▶ _DOCUMENT EXCERPT_:
From 8cf6b3da9d157bfced382cf139a9613eff90c006 Mon Sep 17 00:00:00 2001
From: teknium1 <127238744+teknium1@users.noreply.github.com>
Date: Thu, 28 May 2026 20:35:04 -0700
Subject: [PATCH] fix(opencode-go): cap mimo-v2.5-pro max_tokens at 131072
MIME-Version: 1.0
Content-Type: text/plain; charset=UTF-8
Content-Transfer-Encoding: 8bit

The opencode-go relay defaults max_tokens to 262144 when none is sent,
but Xiami mimo-v2.5-pro only supports 131072 completion tokens — every
request 400s with "max_tokens is too large: 262144" before the agent
can do anything.

Add a get_max_tokens(model) hook on ProviderProfile (default returns
default_max_tokens) so profiles fronting multiple upstreams can vary
the cap per-model. Wire chat_completions transport through the hook.
Override on OpenCodeGoProfile with mimo-v2.5-pro=131072.

Only mimo-v2.5-pro is capped — other opencode-go models (kimi, glm,
qwen, minimax, other mimo variants) unchanged.
---
 agent/transports/chat_completions.py             |  8 ++++++--
 plugins/model-providers/opencode-zen/__init__.py | 15 +++++++++++++++
 providers/base.py                                | 14 ++++++++++++++
 3 files changed, 35 insertions(+), 2 deletions(-)

▶ _DATA SHOWN_:
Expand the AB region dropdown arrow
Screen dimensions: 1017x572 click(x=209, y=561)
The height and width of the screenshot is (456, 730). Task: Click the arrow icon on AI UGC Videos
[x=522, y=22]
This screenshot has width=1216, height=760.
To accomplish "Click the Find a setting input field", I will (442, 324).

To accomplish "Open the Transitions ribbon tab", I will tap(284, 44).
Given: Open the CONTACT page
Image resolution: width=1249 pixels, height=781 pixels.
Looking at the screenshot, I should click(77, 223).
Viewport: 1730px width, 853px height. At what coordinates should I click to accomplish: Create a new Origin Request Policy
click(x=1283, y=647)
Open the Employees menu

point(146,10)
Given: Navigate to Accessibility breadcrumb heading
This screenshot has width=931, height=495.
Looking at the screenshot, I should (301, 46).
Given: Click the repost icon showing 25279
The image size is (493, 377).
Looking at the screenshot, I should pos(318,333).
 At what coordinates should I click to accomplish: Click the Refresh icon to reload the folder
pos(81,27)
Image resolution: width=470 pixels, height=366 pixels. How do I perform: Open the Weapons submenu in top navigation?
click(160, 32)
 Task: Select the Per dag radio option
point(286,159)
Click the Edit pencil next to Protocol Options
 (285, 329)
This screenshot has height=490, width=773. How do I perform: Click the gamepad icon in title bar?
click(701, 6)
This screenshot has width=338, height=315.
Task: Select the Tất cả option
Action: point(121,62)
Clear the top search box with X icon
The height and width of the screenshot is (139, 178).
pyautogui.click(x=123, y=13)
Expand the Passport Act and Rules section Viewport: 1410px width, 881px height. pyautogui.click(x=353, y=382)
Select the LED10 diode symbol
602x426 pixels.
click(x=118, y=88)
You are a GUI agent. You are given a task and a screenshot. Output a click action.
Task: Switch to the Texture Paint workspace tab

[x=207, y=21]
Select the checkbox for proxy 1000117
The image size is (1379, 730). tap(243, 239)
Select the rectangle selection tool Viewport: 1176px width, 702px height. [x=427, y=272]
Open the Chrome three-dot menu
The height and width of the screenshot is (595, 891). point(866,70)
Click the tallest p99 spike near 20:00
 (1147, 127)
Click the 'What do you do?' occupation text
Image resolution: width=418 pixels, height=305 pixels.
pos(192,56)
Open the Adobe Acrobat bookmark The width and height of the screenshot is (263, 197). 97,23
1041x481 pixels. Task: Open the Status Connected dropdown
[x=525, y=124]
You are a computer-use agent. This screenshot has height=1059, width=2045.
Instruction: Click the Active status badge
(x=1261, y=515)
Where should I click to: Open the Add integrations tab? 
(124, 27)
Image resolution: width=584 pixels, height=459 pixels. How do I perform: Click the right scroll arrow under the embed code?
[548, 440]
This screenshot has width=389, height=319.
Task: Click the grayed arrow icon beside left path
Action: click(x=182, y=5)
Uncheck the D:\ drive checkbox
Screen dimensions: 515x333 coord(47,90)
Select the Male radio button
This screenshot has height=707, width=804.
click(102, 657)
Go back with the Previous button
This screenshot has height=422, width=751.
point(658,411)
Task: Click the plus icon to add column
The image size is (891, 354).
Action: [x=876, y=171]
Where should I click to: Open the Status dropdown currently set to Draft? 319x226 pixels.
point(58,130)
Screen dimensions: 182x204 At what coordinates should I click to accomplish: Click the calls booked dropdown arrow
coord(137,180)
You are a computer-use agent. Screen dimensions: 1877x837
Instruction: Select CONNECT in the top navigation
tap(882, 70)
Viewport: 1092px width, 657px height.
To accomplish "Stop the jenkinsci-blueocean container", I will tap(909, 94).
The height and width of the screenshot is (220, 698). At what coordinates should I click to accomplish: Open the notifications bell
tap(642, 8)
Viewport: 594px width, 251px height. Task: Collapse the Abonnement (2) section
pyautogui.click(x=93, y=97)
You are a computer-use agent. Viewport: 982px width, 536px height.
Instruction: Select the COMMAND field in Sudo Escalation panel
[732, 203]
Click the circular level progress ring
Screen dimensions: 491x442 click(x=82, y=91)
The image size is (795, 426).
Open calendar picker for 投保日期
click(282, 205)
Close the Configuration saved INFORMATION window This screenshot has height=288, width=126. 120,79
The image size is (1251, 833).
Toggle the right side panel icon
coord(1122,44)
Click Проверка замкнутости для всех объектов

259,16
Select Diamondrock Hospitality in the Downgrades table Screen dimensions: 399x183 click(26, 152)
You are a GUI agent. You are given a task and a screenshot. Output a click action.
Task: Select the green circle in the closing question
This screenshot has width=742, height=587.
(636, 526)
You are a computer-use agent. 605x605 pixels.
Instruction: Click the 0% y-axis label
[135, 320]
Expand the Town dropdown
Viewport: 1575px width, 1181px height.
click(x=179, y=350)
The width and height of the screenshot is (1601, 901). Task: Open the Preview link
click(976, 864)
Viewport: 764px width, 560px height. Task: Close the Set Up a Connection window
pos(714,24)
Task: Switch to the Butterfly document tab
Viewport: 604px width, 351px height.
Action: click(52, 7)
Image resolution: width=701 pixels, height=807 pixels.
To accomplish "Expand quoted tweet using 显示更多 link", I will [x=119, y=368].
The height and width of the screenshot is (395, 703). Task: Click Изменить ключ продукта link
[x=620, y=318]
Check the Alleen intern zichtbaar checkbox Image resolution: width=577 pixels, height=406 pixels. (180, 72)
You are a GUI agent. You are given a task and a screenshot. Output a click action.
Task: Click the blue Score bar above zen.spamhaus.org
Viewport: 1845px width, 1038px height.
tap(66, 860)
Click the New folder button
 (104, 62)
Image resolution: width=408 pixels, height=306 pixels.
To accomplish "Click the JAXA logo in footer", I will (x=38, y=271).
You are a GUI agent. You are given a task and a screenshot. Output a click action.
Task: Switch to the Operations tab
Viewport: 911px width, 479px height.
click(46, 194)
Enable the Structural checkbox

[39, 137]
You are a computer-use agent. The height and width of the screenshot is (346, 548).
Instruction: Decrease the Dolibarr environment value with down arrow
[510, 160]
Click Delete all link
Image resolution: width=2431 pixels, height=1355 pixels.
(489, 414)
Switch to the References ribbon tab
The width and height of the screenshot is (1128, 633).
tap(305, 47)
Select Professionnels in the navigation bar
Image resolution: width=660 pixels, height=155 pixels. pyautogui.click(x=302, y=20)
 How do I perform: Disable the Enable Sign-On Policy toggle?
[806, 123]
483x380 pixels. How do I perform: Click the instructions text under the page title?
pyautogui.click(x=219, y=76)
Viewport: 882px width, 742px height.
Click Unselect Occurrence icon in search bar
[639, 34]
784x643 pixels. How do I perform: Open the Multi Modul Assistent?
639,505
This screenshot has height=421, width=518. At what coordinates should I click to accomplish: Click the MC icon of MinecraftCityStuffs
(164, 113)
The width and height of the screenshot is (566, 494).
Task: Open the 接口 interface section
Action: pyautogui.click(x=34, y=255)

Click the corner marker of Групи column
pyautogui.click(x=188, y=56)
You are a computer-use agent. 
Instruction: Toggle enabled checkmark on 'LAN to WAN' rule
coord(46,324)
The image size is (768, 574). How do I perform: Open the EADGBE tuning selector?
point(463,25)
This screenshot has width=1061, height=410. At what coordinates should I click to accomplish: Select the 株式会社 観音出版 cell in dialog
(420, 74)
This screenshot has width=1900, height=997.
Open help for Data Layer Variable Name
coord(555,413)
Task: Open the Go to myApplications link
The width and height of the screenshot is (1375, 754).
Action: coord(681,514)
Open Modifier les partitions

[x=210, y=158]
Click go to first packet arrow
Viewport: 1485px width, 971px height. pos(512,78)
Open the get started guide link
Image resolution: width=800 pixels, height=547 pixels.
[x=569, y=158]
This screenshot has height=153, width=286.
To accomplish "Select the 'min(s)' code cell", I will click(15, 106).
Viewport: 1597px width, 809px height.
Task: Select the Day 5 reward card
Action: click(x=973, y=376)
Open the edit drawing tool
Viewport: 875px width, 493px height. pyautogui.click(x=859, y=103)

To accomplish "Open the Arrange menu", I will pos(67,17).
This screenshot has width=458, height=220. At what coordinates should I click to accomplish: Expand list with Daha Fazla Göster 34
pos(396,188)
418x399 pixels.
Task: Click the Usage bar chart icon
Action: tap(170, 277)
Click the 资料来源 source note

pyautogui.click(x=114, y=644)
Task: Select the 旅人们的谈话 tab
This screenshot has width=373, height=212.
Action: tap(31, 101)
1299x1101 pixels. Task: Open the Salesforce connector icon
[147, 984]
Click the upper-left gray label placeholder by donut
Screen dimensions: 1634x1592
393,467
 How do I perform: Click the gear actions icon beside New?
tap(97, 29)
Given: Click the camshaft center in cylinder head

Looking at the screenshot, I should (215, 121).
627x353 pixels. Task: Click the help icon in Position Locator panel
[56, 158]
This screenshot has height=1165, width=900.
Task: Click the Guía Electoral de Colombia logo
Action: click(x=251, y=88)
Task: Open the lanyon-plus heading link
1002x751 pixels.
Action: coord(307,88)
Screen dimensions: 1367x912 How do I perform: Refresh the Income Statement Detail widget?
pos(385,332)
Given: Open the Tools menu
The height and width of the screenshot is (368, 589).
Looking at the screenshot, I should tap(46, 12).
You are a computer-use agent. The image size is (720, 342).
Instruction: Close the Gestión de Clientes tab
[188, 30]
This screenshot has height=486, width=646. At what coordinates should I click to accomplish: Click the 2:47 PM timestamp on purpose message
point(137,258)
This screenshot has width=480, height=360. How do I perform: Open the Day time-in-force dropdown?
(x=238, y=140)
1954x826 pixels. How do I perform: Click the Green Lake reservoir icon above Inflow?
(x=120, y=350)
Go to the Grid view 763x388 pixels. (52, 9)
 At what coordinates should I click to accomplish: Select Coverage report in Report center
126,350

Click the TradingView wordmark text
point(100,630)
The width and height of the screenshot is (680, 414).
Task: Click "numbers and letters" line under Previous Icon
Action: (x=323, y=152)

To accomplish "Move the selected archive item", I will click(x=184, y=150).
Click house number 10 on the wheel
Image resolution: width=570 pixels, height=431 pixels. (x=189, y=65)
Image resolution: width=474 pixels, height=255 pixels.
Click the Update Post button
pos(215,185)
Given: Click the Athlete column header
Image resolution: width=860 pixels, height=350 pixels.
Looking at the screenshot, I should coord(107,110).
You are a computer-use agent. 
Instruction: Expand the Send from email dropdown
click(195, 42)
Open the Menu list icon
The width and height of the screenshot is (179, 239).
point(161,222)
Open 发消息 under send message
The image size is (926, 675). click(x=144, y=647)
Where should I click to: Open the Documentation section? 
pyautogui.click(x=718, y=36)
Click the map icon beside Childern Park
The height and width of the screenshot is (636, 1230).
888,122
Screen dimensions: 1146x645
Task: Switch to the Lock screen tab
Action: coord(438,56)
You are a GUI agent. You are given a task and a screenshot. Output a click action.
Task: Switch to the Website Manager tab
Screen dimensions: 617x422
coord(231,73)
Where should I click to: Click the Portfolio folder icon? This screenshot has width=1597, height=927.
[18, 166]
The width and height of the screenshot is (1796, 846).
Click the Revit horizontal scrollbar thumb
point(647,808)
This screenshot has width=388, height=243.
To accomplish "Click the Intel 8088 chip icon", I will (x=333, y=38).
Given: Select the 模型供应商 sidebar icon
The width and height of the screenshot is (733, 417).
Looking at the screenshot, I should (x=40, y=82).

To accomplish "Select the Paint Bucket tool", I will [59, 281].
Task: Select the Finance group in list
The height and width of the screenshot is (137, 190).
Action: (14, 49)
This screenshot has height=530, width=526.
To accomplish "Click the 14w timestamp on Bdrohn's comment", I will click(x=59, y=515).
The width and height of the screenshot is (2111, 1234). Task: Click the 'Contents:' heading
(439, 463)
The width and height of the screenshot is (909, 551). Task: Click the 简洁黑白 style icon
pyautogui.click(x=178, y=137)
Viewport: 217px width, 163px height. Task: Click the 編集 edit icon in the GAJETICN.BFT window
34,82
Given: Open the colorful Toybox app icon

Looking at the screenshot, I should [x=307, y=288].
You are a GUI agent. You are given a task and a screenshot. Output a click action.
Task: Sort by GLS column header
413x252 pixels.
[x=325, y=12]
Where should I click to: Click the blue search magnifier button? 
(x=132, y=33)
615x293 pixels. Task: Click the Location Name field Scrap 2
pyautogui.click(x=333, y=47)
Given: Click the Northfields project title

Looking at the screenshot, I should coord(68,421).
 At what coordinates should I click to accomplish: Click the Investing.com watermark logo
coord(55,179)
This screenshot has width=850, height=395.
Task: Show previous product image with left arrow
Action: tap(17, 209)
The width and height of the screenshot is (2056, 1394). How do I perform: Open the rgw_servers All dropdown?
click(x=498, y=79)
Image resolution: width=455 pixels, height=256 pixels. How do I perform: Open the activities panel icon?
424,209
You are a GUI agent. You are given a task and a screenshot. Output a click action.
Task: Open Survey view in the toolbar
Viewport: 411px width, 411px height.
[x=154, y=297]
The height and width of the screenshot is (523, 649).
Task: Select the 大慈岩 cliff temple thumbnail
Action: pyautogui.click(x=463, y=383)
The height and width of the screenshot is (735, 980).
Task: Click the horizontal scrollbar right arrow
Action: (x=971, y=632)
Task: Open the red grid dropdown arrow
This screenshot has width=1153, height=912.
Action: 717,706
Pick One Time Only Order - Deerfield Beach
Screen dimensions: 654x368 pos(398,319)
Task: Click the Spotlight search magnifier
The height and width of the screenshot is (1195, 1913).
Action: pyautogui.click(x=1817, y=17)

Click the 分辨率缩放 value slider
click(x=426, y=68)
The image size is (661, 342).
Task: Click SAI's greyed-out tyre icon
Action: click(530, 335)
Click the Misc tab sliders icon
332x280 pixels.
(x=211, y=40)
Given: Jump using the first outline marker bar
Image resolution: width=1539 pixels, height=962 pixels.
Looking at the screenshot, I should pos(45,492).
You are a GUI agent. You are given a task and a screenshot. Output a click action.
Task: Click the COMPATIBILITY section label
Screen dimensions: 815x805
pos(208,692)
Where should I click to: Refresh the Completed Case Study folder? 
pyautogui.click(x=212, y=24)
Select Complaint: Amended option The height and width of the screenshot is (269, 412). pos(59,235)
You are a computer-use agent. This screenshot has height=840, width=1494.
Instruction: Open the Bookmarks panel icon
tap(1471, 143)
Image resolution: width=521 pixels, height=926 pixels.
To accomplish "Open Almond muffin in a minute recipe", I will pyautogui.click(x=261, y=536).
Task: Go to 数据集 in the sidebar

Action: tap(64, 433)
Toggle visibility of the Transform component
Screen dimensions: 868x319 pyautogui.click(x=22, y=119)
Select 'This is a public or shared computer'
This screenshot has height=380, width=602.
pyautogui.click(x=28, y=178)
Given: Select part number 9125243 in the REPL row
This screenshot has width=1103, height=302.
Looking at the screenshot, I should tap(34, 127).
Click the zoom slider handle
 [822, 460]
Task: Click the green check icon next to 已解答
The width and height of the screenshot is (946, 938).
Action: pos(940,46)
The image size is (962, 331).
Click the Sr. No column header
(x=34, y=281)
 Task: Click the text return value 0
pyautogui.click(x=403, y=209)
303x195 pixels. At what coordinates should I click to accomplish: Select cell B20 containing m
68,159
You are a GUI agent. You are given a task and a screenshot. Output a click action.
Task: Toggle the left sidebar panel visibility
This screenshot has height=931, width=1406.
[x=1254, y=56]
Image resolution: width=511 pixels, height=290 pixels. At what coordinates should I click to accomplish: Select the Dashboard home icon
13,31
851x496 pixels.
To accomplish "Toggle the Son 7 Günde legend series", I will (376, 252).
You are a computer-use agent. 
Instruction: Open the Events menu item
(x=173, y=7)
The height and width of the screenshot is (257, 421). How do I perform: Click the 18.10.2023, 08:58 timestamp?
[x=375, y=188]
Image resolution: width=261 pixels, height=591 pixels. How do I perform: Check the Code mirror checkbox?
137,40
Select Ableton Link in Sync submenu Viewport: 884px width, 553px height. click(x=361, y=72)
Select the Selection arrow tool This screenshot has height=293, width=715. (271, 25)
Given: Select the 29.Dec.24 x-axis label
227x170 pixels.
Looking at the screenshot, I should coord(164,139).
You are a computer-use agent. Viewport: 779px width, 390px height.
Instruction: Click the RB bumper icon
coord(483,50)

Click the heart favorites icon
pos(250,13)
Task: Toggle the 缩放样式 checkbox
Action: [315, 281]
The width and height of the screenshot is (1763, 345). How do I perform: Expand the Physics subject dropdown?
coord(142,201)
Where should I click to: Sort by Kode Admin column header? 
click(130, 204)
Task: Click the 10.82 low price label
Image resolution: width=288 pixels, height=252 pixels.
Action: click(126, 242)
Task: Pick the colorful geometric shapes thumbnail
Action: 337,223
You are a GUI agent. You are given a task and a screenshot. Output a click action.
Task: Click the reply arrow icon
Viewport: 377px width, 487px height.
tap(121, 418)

▶ _CHALLENGES_:
1. Answer these questions about the patch:
(a) What value does the opencode-go relay use for max_tokens when none is sent?
(b) What hook does the patch add to ProviderProfile?
(c) How many files does the patch change?
2. Do these statements agree with the patch? Answer yes or no, quoting the deciding words.
(a) The patch caps every opencode-go model at 131072 tokens.
(b) By default, the new hook returns default_max_tokens.
(c) The patch removes more lines than it adds.
3. What comes next in the opencode-go max_tokens patch? Write the part that follows its last line.
The records are separate material, apart from the patch.

▶ _EXERCISE ANSWERS_:
1.
(a) 262144
(b) get_max_tokens(model)
(c) 3

2.
(a) No: "Only mimo-v2.5-pro is capped — other opencode-go models (kimi, glm, qwen, minimax, other mimo variants) unchanged."
(b) Yes: "(default returns default_max_tokens)"
(c) No: "35 insertions(+), 2 deletions(-)"

3.
diff --git a/agent/transports/chat_completions.py b/agent/transports/chat_completions.py
index 96997afca43..0582ef1ef00 100644
--- a/agent/transports/chat_completions.py
+++ b/agent/transports/chat_completions.py
@@ -476,13 +476,17 @@ class ChatCompletionsTransport(ProviderTransport):
         ephemeral = params.get("ephemeral_max_output_tokens")
         user_max = params.get("max_tokens")
         anthropic_max = params.get("anthropic_max_output")
+        # Per-model default cap — profiles override get_max_tokens() when
+        # they front several backends with different completion-token limits
+        # (e.g. opencode-go: mimo-v2.5-pro = 131072).
+        profile_max = profile.get_max_tokens(model)
 
         if ephemeral is not None and max_tokens_fn:
             api_kwargs.update(max_tokens_fn(ephemeral))
         elif user_max is not None and max_tokens_fn:
             api_kwargs.update(max_tokens_fn(user_max))
-        elif profile.default_max_tokens and max_tokens_fn:
-            api_kwargs.update(max_tokens_fn(profile.default_max_tokens))
+        elif profile_max and max_tokens_fn:
+            api_kwargs.update(max_tokens_fn(profile_max))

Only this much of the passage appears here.